The bookends technique is a device used in magazine writing, screenwriting and novels to create a satisfying narrative structure by placing the setup of an anecdote or short scene at the beginning of a piece and the resolution to that anecdote or short scene at the very end of the larger piece. Although there is no one method of creating a satisfying piece of written work using the bookends technique, basic guidelines apply.
The First Bookend
Choose a short anecdote that expresses a single idea through the actions of the characters or the setting within that anecdote. The anecdote should not be overly long or have tangents. Because this anecdote will serve as the opening to a longer in-depth work, the first part of the anecdote should express the idea that the longer work will explore in detail.

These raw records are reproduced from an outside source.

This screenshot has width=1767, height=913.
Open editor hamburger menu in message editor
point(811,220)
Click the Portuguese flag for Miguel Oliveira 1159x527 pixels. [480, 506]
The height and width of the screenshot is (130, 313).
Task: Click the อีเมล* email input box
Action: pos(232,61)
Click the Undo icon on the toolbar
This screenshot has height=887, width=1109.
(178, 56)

The first part of the anecdote, which will serve as the initial bookend should intrigue the reader with a novel premise. The anecdote should lay out basic storytelling elements, without resolving itself, and then lead the reader naturally into the longer work.
The Last Bookend
After the central idea of the piece has been explored in the longer work, the last bookend serves as the elegant finishing touch to the longer work.
The last bookend should provide the resolution to the first bookend. Additionally, this resolution should echo the summations of the longer work and provide the reader with a sense of closure.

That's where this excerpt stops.